A spectrometer module is a set of device consisting of a spectrometer (USB2000+, Ocean Insight, USA), a fiber optic probe (ISMAIS-SI0.6-1500S, Nanjing Shen Luc Technology Co., Ltd, China), and a halogen lamp (JCR15V150WBAU), intended for collecting spectral intrinsic chemical information about a coal gangue sample. In the module, the spectrometer is responsible for analyzing and processing a spectral signal of the sample, the fiber optic probe is used for collecting spectral data of a sample surface and transmitting same to the spectrometer for further analysis, and the halogen lamp provides a required light source to excite an emission spectrum of the sample.

A machine vision instrument module generally consists of a HIKVISION industry area-array camera (MV-CA050-12UC) and a HIKVISION 8-megapixel industrial lens (MVL-MF0828M-8MP 8 mm), intended for collecting image appearance information about the coal gangue sample. The industrial area-array camera is a high-performance image collecting device, capable of rapidly capturing a high-resolution image and transmitting same to a computer for subsequent processing.

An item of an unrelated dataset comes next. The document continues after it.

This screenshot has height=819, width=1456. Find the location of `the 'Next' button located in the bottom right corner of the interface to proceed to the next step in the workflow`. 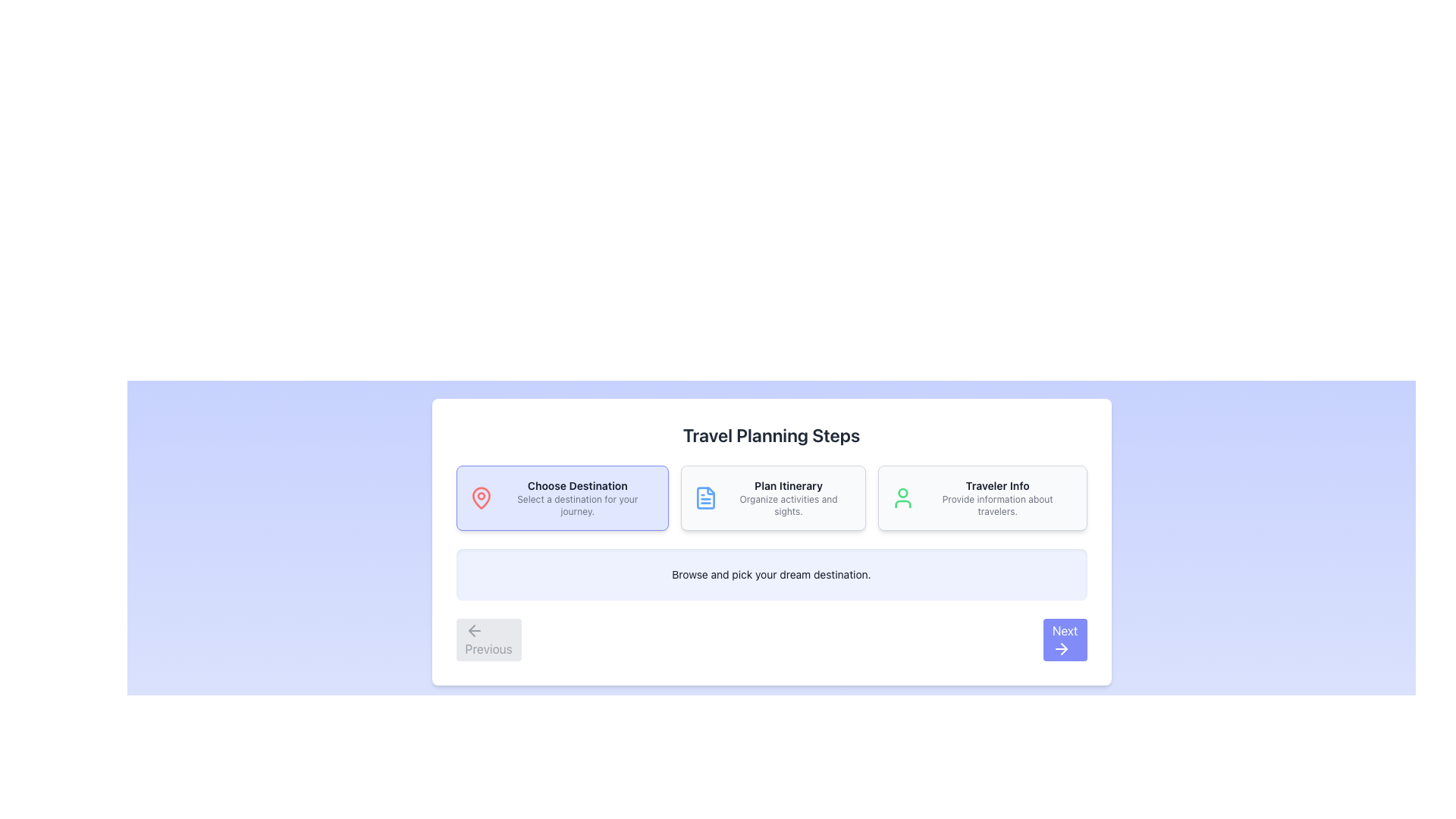

the 'Next' button located in the bottom right corner of the interface to proceed to the next step in the workflow is located at coordinates (1064, 640).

The industrial lens is responsible for high-definition imaging of the sample, ensuring the image quality and definition.

A data collecting module: the halogen lamp emits light rays with different wavelengths, the light rays are absorbed and reflected by the sample and then transmitted to the spectrometer by the fiber optic probe, an optical signal is converted into an electrical signal, spectral information is displayed and collected in real time by spectrometer kit software OceanView2.0.7, and the whole system is placed under a light-proof black cloth, reducing interference of external stray light.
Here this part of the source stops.